Por dentro y por fuera

CROCANCIA:

La textura de una manzana tiene una gran influencia en cómo ésta es aceptable para los consumidores. Uno de los atributos más importantes de las manzanas es la crocantor, así como también la firmeza y la jugosidad. En terminología inglesa existen dos palabras para describir la crocantor de una fruta, " crispness " y " crunchiness ", definidas como la cantidad de sonido generado con la primera mordida con los incisivos y durante la masticación con las muelas, respectivamente. En nuestra terminología, a la hora de evaluar la crocantor de una manzana, cualquiera de las dos definiciones sería correcta siempre y cuando los panelistas que llevan a cabo una evaluación utilicen la misma.

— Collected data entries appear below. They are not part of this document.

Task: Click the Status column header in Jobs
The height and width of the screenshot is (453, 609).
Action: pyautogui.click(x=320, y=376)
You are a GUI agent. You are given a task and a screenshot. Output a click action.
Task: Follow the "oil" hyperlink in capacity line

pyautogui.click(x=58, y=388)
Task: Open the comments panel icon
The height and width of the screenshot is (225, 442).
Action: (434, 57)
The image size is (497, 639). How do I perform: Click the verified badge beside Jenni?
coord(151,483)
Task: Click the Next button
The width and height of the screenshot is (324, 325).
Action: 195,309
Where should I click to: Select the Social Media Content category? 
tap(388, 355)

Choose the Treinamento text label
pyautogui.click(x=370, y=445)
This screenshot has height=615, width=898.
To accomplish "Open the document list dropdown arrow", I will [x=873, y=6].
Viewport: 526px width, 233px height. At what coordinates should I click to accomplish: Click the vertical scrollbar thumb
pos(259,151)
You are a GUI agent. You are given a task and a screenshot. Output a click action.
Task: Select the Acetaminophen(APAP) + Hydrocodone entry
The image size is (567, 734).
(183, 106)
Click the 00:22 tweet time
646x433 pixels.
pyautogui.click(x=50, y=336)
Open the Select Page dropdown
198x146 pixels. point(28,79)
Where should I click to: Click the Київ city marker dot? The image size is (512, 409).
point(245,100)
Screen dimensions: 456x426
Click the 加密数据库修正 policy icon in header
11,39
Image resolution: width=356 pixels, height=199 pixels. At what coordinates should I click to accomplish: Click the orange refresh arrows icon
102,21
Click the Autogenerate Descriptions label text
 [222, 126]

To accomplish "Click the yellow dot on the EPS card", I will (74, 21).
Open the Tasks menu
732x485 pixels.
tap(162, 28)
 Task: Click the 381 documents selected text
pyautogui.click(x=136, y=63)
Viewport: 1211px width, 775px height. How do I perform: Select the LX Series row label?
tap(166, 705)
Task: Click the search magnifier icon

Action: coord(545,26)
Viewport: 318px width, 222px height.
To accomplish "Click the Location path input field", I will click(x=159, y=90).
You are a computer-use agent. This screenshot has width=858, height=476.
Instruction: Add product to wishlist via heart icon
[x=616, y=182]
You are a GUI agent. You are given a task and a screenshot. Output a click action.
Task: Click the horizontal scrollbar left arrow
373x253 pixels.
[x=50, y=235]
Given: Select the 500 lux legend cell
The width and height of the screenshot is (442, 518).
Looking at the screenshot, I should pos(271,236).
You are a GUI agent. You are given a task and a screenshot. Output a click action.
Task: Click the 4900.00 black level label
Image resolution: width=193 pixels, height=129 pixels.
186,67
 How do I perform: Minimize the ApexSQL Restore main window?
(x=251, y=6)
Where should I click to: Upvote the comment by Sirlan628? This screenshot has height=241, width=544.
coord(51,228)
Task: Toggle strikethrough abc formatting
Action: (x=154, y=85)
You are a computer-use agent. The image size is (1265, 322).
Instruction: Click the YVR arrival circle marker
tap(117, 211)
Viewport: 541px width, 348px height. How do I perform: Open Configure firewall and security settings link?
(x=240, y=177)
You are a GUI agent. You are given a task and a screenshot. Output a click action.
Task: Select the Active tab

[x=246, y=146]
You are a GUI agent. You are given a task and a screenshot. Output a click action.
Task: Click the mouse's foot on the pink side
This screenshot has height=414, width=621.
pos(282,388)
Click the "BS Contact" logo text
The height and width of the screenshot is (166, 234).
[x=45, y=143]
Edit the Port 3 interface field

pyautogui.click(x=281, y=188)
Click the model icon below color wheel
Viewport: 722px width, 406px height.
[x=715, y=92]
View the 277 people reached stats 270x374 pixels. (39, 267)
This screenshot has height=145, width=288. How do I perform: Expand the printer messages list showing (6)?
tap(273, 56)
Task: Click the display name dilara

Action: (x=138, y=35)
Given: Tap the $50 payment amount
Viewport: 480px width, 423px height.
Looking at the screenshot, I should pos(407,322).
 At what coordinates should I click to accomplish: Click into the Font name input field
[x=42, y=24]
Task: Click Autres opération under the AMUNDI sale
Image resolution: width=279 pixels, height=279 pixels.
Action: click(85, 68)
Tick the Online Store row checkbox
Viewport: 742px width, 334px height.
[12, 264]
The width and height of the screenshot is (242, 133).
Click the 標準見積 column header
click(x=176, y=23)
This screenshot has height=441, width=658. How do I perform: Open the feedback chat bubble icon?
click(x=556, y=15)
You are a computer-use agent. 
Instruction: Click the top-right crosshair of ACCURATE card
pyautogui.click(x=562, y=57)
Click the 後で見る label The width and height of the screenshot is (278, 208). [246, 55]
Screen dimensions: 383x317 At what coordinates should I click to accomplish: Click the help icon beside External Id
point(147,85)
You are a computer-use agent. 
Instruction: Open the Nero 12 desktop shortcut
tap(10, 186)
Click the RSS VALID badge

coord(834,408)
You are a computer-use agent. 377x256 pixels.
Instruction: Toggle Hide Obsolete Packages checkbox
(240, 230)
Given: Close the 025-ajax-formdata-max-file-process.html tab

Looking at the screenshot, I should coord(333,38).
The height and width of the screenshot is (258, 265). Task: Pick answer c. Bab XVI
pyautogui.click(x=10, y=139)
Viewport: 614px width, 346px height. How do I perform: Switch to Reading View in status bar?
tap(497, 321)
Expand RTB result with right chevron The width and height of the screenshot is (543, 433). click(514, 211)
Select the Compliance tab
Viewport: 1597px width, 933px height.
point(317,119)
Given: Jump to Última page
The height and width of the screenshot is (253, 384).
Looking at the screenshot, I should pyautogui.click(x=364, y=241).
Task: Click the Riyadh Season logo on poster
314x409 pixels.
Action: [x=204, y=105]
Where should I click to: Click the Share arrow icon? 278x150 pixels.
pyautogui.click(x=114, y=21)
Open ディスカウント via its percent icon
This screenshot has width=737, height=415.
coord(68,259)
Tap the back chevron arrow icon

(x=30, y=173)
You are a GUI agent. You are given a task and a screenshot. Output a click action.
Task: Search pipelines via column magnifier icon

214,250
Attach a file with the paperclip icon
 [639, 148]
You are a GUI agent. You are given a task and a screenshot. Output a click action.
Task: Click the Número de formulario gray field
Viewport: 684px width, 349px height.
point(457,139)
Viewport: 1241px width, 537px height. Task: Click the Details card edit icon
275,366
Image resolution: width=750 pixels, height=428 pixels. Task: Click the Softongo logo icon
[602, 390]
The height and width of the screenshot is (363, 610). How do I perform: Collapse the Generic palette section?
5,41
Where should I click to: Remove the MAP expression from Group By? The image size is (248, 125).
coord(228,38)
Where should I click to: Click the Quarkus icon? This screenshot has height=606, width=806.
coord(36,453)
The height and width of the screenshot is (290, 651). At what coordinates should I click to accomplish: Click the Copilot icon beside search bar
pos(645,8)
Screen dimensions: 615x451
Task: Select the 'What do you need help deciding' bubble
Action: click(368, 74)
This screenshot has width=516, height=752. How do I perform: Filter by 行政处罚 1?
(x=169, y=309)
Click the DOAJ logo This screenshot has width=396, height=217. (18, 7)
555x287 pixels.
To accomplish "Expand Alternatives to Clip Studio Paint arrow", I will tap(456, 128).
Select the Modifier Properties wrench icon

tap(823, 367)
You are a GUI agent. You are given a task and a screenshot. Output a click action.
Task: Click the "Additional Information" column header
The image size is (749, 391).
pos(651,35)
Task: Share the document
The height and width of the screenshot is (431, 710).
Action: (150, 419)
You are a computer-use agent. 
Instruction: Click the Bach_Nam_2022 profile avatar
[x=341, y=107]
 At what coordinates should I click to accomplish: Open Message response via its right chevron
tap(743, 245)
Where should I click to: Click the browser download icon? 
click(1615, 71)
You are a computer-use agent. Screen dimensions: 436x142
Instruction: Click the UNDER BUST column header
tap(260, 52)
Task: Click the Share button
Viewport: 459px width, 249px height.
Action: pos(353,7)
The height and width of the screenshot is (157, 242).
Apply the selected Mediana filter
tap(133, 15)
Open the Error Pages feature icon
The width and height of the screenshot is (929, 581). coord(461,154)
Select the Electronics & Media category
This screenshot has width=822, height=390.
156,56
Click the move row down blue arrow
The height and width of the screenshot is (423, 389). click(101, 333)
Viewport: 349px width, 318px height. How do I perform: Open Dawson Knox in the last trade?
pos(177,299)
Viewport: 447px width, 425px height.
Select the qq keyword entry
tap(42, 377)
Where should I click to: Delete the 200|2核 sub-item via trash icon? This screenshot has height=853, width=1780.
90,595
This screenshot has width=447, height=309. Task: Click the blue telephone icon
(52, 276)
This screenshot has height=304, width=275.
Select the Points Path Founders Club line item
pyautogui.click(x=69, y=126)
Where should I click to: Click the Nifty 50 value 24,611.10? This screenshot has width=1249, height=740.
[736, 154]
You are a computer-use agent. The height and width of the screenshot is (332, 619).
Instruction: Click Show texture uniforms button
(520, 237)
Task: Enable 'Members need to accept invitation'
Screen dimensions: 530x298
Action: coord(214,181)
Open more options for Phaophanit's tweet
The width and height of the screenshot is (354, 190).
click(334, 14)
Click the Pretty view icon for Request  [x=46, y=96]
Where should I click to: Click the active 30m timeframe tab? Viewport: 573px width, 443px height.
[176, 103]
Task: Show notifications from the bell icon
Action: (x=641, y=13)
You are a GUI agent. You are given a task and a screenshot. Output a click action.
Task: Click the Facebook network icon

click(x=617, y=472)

Algunos ejemplos de muestras utilizadas para enmarcar y evaluar la crocantor que presenta una manzana, en una escala de evaluación de 0 a 15 cm son: Plátano maduro 0 pepino 5 apio 15

 

FIRMEZA:

Se define como la fuerza necesaria para comprimir un trozo de manzana entre las muelas. Así, por ejemplo, el plátano es muy poco firme para que se mastica muy fácilmente, en cambio, una zanahoria requiere una gran fuerza de las muelas para comprimir un trozo. La manzana se encuentra entre estos dos extremos y existen diferencias notables de firmeza no sólo entre variedades, sino también entre una misma variedad recolectada en diferentes momentos o conservada con diferentes sistemas.

 

DULZURA:

La dulzura es uno de los cinco sabores, junto con la acidez, el sabor salado, amargo y el umami, y se detecta mediante las papilas gustativas localizadas en la lengua, pero también en las mejillas, el paladar suave y en la garganta.

 

ACIDEZ:

La acidez se percibe mediante las papilas gustativas localizadas fundamentalmente en los lados posteriores de la lengua, aunque también pueden percibirlo con una menor intensidad situadas en las mejillas, el paladar suave y en la garganta. Para percibir la acidez de una manzana, primero hay morderla para extraer un poco de zumo y retenerlo durante un cierto tiempo entre la lengua, las mejillas, la garganta y el paladar.

 

JUGOSIDAD:

 La jugosidad es uno de los atributos sensoriales que percibimos en degustar cualquier tipo de fruta con pulpa. Se podría definir como la cantidad de líquido que desprende la pulpa durante la masticación. Para percibir la jugosidad de una manzana, primero hay morderla con los incisivos para liberar el jugo de escapada rápida, después hay que masticar la pulpa con las muelas para extraer el jugo de más difícil extracción, reteniendo durante un cierto tiempo entre la lengua, las mejillas, la garganta y el paladar. La jugosidad, será pues, el volumen de líquido generado en todo este proceso y su percepción se puede entrenar probando repetidamente muestras de diferentes frutas.